Why is this? After all, SRK or WB are successful icons of their line of work, people who have done something right (and continue to do so) in their line of work. So there is no reason why we should not get inspired by them. Or their stand-ins line Ranveer Singh or Virat Kohli or some such. The main reason, according to me, is that while planning and thinking about long term periods of 5 and 10 years is fine, it is the difficulty of living thru those 5 or 10 years that is the real problem.
Morgan Housel writes:
It’s wrong – dangerous – to assume that because you have a long time horizon you can ignore the short run. If you ignore something, you’re unprepared for it. And when you’re unprepared for it it will eventually take advantage of you. The beauty of a long time horizon is capturing a compounding effect that others who quit before you forgo. But that only works when you’re keenly aware of, and prepared for, and managing for, the kind of short-term stuff that people with shorter time horizons don’t want to deal with.
The real problem therefore is lack of preparation. The real problem is the sense of complacence that the long term will always work in your favor. The real problem is believing that you have the capability of withstanding the gyrations of the short term.
2017 was a year of FOMO- the fear of missing out. Lack of meaningful correction lulled most people into a sense of complacence too- a feeling that the market is on a permanent roll. Everyone looked at the US market for validation and how the trend there has been rolling along for a decade or more now and began extrapolating that here. As a result, everyone rushed into buy in early 2018 when markets pulled back. But then, the ‘pullback ‘ has kept going and has now taken a heavy toll on those who invested late in the cycle! Now for some, even looking at stock prices seems painful.
This is then the real deal- the ability to withstand the gyrations of the short term. When the ‘short term ‘seems to keep extending, what do you do? For example, now we are ten months into the declining phase. Does one exit? Does one reduce the positions? Should one put in more money? Will market go lower? Can it make a bottom here? Many may have a long term focus- but who can be immune to these questions? Problem also is that no one has answers to these questions and all of us have to decide for ourselves. Difficulty is also that the long term has to be lived thru a series of short terms. Have we learnt how to do that? Not really. Is there a way to do that? Actually there is- and it is called technical analysis. But do people see technical analysis from such an angle? Unfortunately not. Most people perceive it as something to be used for trading. But what it really does is address the trends in any time frame of your choice. No other form of analysis can address that.

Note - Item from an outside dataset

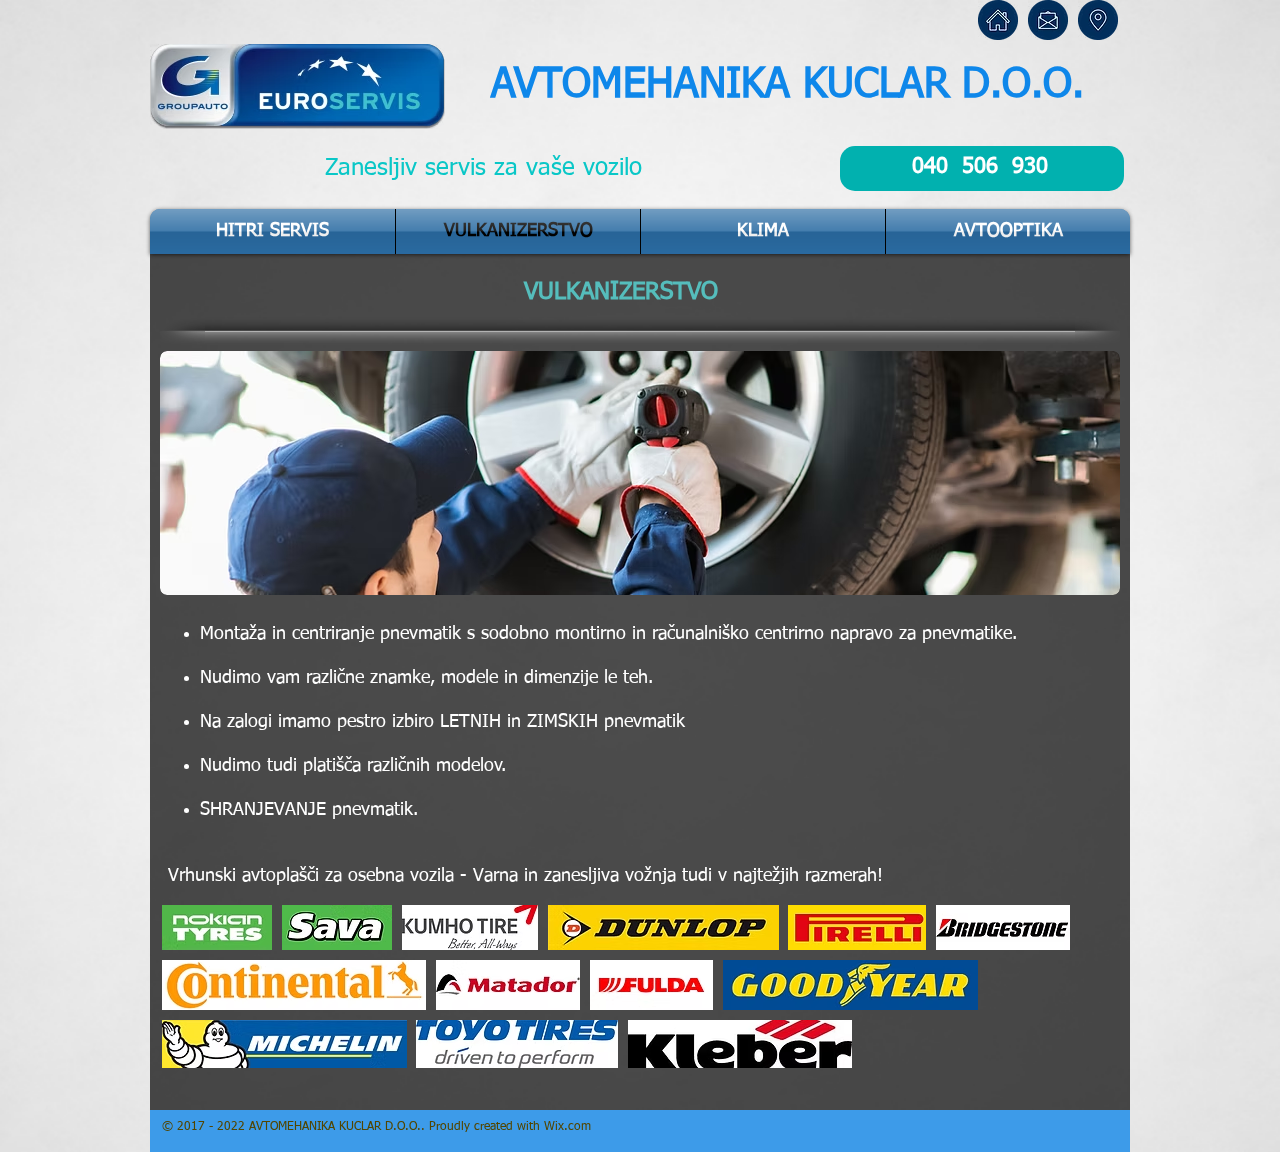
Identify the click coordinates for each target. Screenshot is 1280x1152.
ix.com (573, 1127)
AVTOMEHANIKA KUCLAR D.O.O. (787, 85)
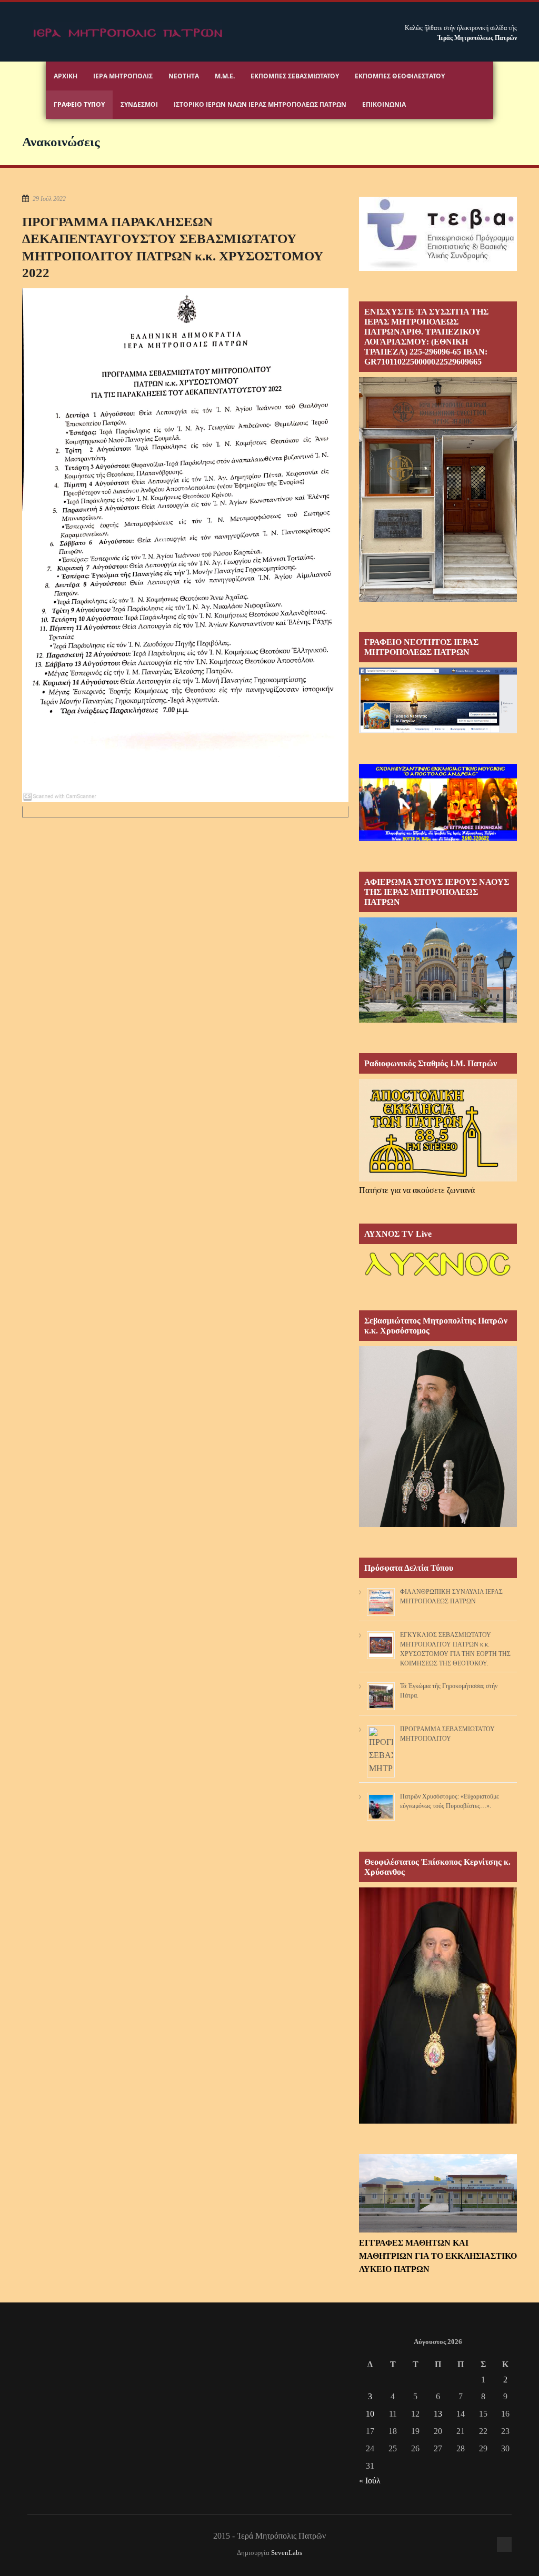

TA, when used in the correct manner can tell you how the present is unfolding. And if we structure that well, we can create a context that will also tell you how the expected future (which you used to create your investments) is playing out. It tells you whether your expectations are going to unfold in the way you visualized or in some other manner. You can then plan how you would like to proceed. Merely hoping for the best is not a strategy- it is laziness, it is foolhardiness. A stock may be a good one but if it undergoes 20-30% erosion, it IS going to impact your portfolio. Except for a few people,, that kind of erosion is meaningful. The other problem is how much more time it would take for a recovery to occur. This means that a plan made for a payback in a year actually extends to two or three years. Returns, then, go for a toss.
The biggest worry for a fund manager is the redemptions that hit the fund when it is under pressure. Even if the FM has a a long term vision, it is difficult to mollify anxious investors who cannot endure the current pressures of the market. Something along those lines is happening currently. FIIs are pulling out money on reasons that are other than related to earnings of companies. But the downdraft that has been created is causing a different pressure on investors. Learning endurance of the short term is the biggest education that an investor needs to acquire. TA is best suited for this. Care has to be taken to learn it from a proper teacher- those that can impart this aspect of TA rather than those hyping the trading aspect of TA.